At least three of the 10 Wall Street banks that were part of April's $1.4 billion settlement over alleged biased stock research have blocked analysts worldwide from trying to win investment banking business.

Citigroup Inc., the world's No. 1 financial services company and Goldman Sachs Group Inc. and Morgan Stanley, two large Wall Street investment banks, said they extended the ban to non-US countries.

Citigroup said it tightened its rules worldwide for research analysts about five months ago. Goldman Sachs said it did so in April and Morgan Stanley in June.

"Others will be pressed to follow," said Larry Soderquist, a professor at Vanderbilt University Law School in Nashville, Tennessee, and director of its Corporate and Securities Law Institute. "With the increasing global nature of the economy, it makes sense to have the same rules apply across the globe."
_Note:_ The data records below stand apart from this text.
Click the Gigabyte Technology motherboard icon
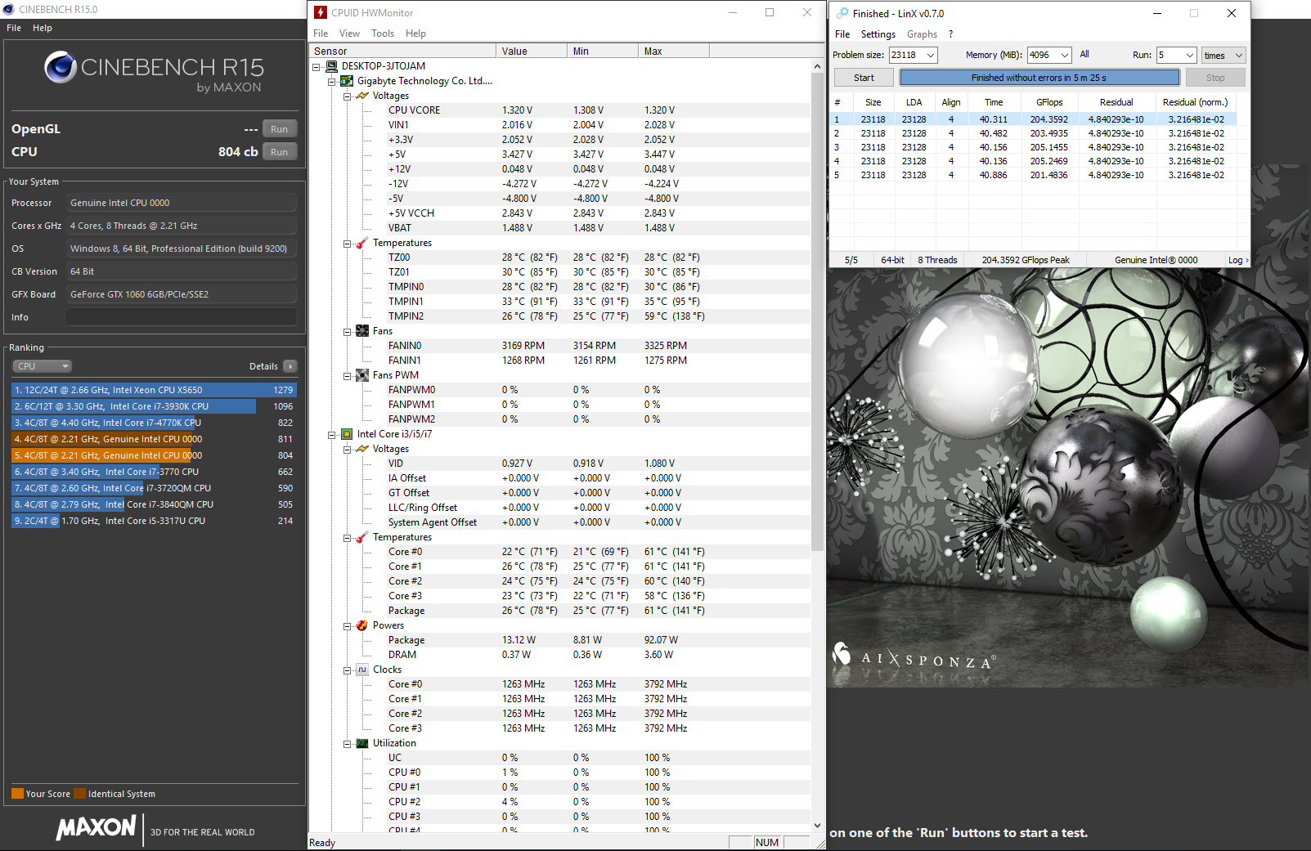The width and height of the screenshot is (1311, 851). [x=347, y=81]
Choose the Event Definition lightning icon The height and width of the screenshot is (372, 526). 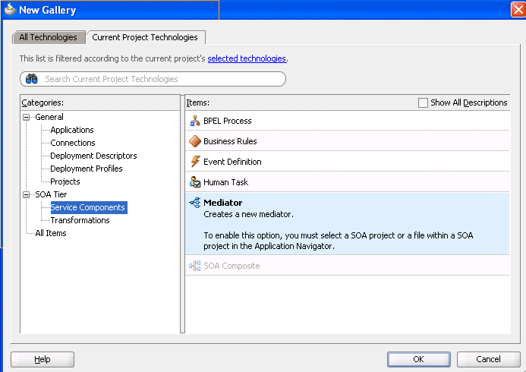[195, 162]
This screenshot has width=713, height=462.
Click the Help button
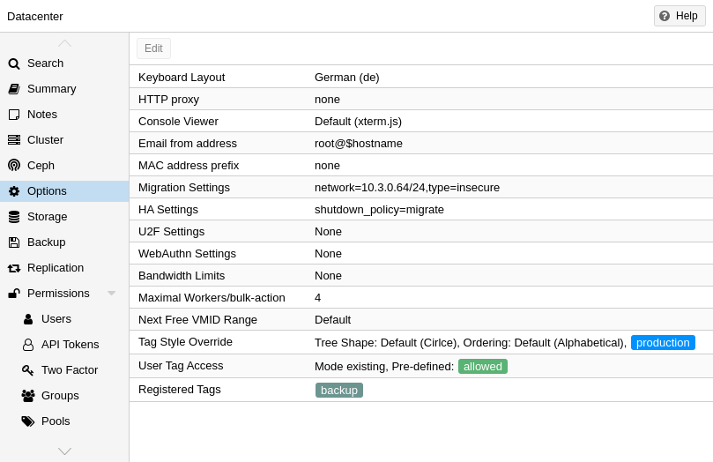(x=679, y=16)
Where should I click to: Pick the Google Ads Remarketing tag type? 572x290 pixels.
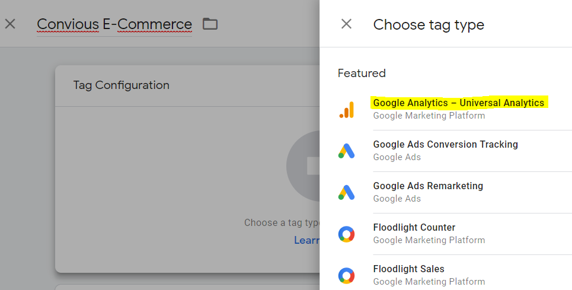[428, 186]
Citigroup's announcement came a week after Judge William Pauley of the US District Court in Manhattan, who is overseeing the settlement, but has yet to approve it, asked banks for more information on whether the ban on analyst conflicts applies to non-US affiliates or units.

The April 28 settlement among the banks, the US Securities and Exchange Commission, the NASD, the New York Stock Exchange, New York Attorney General Eliot Spitzer and state securities regulators ended some investigations into whether analysts slanted research to win banking business.

Susan Thomson, spokeswoman for Citigroup's Smith Barney unit, said: "Globally, we have adopted a policy that precludes analysts from attending investment-banking pitches. In the US there are no exceptions. Outside the US, our independent research management would only consider an exception when a foreign government asks specifically."

Mr Soderquist said: "Once one bank does it, others will likely be asked, if not forced, to do it by large institutional shareholders, the SEC or the judge."

The SEC and Judge Pauley declined to comment. SPLIT As part of the research settlement, Citigroup agreed to pay $400 million, more than any other bank.

It split its investment banking business from its research and retail brokerage units last year. It hired former Sanford Bernstein Chief Executive Sallie Krawcheck to run the latter, now known as Smith Barney.

Goldman Sachs spokesman Ed Canaday said: "We are applying the new rules globally, except where local listing rules or accepted market practice dictate otherwise."

Morgan Stanley spokeswoman Diana Quintero said her firm "globally prohibited its analysts from going on roadshows and pitches. Any exceptions or modifications would require the approval of (Morgan Stanley) law and compliance, as well as senior management."

Other banks involved in the settlement have not confirmed their plans for analysts. J.P. Morgan Chase & Co., Lehman Brothers Holdings Inc., Merrill Lynch & Co. and US Bancorp declined to comment. Bear Stearns Cos. and Credit Suisse Group Inc. did not immediately return calls seeking comment.

Paul Marrone, a spokesman for UBS AG's UBS Investment Bank, said the company "will evaluate situations on a case-by-case basis."

Separately, John Hoffmann, Citigroup's former global research head, has been notified by regulators - including the NASD, NYSE and SEC - that he may face civil charges over alleged misleading advertising, failure to supervise and unfair dealings with customers, said his lawyer, Charles Stillman of Stillman & Friedman PC.